• _ABOUT THIS EXERCISE_
Report every line of the records that contains the word "Core".
*** Opening of GIVEN INFORMATION ***
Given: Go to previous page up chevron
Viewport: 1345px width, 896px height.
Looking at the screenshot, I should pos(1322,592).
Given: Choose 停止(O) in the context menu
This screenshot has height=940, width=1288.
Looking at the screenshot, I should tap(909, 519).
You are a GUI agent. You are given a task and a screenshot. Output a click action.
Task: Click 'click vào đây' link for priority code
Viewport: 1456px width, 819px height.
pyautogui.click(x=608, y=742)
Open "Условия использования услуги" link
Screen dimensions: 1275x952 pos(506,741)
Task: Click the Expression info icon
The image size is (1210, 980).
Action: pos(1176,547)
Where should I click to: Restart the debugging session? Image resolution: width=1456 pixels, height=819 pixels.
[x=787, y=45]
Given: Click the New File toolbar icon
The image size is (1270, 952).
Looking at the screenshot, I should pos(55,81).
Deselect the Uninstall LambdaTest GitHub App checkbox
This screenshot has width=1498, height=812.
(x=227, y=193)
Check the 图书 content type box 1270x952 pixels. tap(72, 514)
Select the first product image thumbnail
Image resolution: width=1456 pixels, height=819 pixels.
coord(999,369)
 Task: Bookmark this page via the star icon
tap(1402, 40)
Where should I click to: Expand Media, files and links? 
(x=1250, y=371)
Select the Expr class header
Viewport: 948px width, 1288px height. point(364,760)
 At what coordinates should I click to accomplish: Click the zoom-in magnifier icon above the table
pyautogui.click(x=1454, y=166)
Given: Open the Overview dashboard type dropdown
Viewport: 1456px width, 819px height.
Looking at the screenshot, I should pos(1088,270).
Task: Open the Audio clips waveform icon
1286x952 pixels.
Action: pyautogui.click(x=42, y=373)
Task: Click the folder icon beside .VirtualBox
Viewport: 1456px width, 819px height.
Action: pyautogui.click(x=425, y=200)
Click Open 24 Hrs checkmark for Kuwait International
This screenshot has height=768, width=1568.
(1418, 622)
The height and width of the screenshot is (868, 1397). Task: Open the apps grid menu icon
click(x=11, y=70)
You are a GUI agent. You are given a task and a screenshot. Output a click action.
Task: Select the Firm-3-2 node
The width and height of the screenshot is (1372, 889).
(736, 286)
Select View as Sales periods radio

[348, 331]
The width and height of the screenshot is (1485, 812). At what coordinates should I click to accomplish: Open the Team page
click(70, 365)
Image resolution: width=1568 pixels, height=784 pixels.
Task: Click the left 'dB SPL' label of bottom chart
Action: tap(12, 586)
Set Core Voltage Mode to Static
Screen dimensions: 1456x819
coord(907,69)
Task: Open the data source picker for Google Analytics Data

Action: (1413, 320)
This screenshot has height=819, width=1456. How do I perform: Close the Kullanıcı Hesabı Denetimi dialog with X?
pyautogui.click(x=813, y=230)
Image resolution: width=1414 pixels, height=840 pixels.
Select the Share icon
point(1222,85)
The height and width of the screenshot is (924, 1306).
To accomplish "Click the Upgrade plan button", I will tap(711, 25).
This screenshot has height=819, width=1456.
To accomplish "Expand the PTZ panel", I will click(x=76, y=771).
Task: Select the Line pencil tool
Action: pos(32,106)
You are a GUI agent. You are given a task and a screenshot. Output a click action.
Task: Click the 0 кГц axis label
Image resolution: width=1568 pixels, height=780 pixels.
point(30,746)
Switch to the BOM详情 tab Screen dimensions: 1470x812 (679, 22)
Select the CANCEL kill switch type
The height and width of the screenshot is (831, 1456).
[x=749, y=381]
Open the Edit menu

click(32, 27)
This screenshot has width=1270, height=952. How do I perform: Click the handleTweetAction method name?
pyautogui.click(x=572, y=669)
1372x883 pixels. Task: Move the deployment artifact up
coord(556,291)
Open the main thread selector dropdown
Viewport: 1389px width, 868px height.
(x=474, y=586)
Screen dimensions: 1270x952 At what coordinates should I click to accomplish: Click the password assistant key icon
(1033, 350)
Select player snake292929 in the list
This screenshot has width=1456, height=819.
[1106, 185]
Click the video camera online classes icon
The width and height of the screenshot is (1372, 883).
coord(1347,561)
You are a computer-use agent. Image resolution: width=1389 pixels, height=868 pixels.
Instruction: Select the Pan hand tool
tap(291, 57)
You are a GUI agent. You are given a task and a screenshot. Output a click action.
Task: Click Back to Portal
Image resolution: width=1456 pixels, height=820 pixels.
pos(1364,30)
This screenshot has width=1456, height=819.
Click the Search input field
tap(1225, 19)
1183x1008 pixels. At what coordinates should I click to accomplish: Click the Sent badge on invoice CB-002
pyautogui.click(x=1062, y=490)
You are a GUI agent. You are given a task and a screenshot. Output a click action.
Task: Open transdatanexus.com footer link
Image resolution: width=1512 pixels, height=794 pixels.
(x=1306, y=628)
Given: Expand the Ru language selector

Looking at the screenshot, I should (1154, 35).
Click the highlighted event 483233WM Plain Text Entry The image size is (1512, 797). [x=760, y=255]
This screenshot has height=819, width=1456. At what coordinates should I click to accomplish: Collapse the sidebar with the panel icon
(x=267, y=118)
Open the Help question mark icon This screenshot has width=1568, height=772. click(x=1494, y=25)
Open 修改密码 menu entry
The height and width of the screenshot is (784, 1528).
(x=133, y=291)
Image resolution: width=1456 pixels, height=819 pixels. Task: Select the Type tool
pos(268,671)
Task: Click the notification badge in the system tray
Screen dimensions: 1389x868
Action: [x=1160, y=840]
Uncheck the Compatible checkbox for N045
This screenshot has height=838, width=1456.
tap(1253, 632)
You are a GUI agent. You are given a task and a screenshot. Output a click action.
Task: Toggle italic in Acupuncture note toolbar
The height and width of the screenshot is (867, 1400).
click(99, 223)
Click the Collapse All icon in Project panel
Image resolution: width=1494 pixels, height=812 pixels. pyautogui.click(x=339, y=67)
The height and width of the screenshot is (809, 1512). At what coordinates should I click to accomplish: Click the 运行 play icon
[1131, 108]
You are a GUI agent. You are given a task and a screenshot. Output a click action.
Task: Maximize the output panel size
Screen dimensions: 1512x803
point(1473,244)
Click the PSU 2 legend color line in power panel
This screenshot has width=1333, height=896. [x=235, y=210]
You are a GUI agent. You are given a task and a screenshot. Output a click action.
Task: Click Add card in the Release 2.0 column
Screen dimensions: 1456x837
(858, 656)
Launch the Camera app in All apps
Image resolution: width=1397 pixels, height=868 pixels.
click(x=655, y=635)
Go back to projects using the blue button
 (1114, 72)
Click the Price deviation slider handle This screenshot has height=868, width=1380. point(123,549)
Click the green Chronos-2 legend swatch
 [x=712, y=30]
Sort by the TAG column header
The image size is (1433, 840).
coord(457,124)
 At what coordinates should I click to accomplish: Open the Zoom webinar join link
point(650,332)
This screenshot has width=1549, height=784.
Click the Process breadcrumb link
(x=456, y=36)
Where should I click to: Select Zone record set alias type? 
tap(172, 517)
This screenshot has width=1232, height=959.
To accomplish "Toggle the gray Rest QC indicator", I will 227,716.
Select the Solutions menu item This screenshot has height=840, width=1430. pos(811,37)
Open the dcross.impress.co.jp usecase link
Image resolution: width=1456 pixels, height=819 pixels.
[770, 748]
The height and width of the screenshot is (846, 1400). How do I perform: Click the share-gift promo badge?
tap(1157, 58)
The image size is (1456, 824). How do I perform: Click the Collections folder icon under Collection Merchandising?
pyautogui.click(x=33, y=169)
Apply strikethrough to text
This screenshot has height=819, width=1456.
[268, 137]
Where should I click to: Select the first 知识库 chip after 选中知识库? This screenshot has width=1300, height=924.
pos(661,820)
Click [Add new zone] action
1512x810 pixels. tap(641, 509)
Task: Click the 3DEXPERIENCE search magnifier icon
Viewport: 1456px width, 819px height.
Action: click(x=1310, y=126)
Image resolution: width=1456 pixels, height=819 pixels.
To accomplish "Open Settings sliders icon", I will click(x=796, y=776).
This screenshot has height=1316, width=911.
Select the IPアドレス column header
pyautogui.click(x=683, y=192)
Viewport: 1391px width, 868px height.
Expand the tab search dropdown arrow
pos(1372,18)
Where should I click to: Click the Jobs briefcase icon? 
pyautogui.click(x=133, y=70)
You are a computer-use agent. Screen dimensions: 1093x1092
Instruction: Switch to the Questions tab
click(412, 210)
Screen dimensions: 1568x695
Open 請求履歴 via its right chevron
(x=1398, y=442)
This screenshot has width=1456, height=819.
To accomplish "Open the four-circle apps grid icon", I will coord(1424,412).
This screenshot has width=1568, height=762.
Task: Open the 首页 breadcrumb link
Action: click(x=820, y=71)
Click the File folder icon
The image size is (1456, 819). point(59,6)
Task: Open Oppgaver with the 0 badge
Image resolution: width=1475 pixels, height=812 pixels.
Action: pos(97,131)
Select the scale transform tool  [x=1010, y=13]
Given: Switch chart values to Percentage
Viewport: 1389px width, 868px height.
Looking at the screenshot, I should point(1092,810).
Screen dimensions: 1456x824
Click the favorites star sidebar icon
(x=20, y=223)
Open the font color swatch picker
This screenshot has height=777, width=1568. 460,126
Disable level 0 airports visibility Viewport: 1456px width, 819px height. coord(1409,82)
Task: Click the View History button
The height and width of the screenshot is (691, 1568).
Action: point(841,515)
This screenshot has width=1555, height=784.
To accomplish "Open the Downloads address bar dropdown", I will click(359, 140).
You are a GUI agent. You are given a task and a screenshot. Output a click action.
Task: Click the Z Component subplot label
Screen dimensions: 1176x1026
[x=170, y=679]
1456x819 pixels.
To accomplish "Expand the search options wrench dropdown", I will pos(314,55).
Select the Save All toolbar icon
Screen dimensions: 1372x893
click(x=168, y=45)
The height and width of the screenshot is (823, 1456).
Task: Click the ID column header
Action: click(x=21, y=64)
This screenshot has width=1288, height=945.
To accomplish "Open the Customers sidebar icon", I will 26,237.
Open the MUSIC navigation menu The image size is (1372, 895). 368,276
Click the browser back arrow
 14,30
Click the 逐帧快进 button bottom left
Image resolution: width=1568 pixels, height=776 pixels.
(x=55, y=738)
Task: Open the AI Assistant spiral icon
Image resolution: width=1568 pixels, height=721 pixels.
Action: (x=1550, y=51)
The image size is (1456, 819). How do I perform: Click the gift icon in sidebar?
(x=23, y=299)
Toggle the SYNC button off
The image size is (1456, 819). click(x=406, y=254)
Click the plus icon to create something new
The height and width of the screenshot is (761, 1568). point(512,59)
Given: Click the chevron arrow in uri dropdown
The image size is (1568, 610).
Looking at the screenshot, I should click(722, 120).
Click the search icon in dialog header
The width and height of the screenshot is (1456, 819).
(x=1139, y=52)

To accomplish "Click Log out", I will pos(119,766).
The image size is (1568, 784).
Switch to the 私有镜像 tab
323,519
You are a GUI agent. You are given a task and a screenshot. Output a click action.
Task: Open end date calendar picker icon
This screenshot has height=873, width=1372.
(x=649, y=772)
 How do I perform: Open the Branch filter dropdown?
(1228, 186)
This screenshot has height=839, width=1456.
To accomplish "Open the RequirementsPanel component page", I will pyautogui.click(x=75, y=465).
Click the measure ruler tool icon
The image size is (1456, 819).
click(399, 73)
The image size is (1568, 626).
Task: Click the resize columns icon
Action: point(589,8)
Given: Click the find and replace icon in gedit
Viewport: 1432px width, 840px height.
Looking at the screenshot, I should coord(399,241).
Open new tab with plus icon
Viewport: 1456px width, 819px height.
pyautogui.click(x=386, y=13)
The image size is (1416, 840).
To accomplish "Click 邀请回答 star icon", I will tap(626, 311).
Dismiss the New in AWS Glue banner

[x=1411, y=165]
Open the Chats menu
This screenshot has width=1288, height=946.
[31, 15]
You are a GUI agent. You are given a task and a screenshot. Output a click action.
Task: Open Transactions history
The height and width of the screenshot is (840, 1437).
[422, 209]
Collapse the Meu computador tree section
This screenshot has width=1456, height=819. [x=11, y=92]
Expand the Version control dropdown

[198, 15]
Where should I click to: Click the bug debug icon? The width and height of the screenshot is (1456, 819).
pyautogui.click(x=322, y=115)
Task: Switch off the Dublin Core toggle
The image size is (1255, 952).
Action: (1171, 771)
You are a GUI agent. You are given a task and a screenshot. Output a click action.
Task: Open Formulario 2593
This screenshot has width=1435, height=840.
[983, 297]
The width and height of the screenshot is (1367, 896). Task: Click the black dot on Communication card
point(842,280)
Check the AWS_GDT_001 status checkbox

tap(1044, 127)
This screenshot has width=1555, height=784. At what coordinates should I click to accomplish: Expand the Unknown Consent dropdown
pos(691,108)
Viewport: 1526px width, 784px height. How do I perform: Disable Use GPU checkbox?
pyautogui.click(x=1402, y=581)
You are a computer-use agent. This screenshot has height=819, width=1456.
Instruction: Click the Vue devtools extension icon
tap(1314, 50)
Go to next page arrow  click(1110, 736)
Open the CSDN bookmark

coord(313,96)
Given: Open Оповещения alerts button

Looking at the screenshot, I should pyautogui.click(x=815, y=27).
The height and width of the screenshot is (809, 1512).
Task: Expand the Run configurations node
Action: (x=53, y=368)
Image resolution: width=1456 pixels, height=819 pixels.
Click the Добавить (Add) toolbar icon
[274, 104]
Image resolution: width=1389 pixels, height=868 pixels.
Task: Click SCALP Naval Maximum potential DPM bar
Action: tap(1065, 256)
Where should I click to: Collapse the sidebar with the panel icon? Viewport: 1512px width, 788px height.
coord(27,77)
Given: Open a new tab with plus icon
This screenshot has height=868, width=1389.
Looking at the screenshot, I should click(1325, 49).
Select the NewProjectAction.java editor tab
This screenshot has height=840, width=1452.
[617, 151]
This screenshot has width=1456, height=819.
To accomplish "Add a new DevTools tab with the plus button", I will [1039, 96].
*** Close of GIVEN INFORMATION ***
• _TASK RESPONSE_
Set Core Voltage Mode to Static
Task: Switch off the Dublin Core toggle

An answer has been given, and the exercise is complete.